In praise of The Goblin King, now laid to rest.

“Everything I've done, I've done for you. I move the stars for no one.”

— Jareth, The Goblin King

I knew Jareth before I knew Ziggy Stardust, before I knew Major Tom or the Thin White Duke. When I first saw David Bowie, he was starring in "Labyrinth" as the king of goblins, his hair a too-blond waterfall, his eyes accented by two silvered wings sprouting from his eyelashes, a puffy white shirt flowing out of various leathers, first a jacket and then a vest. The king himself was as odd as his wardrobe, which today would be almost comical in how startling it was. This is the Bowie that I first knew as a hero, someone who led me through the dark kingdom of an outsider’s youth and promised something brighter on the other side. I was an '80s baby navigating the '90s, not good enough at the right kind of Midwestern weird. I was still looking for another world to escape into. "Labyrinth" has always been as much a movie about being found as it is about being lost.

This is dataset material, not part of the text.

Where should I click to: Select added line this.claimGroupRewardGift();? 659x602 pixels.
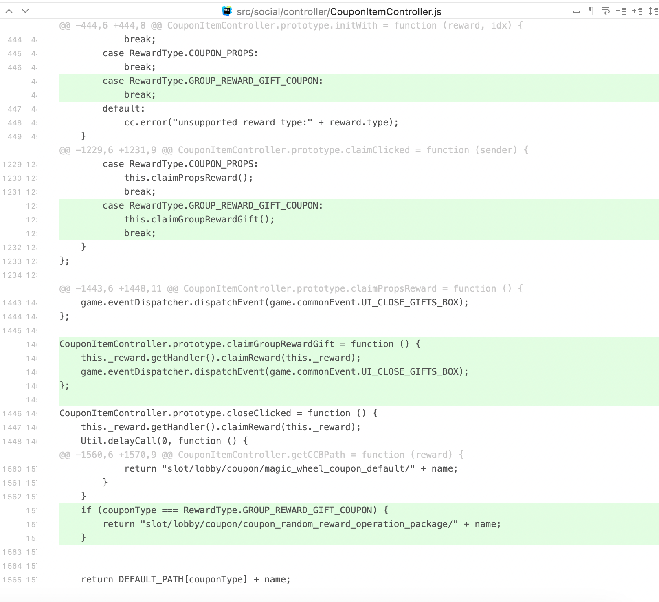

It has become clichéd to love a thing that wasn’t loved when it first met the world. "Labyrinth" was a box office failure and a source of critical bewilderment. Even with my love for it, I understand how this happened. It is Jim Henson at his most wildly ambitious, bypassing the more cuddly and happy Muppets and instead providing a cast of creatures who, at the very least, could inhabit a nightmare or two--it is a children’s movie that revolves around a baby in peril.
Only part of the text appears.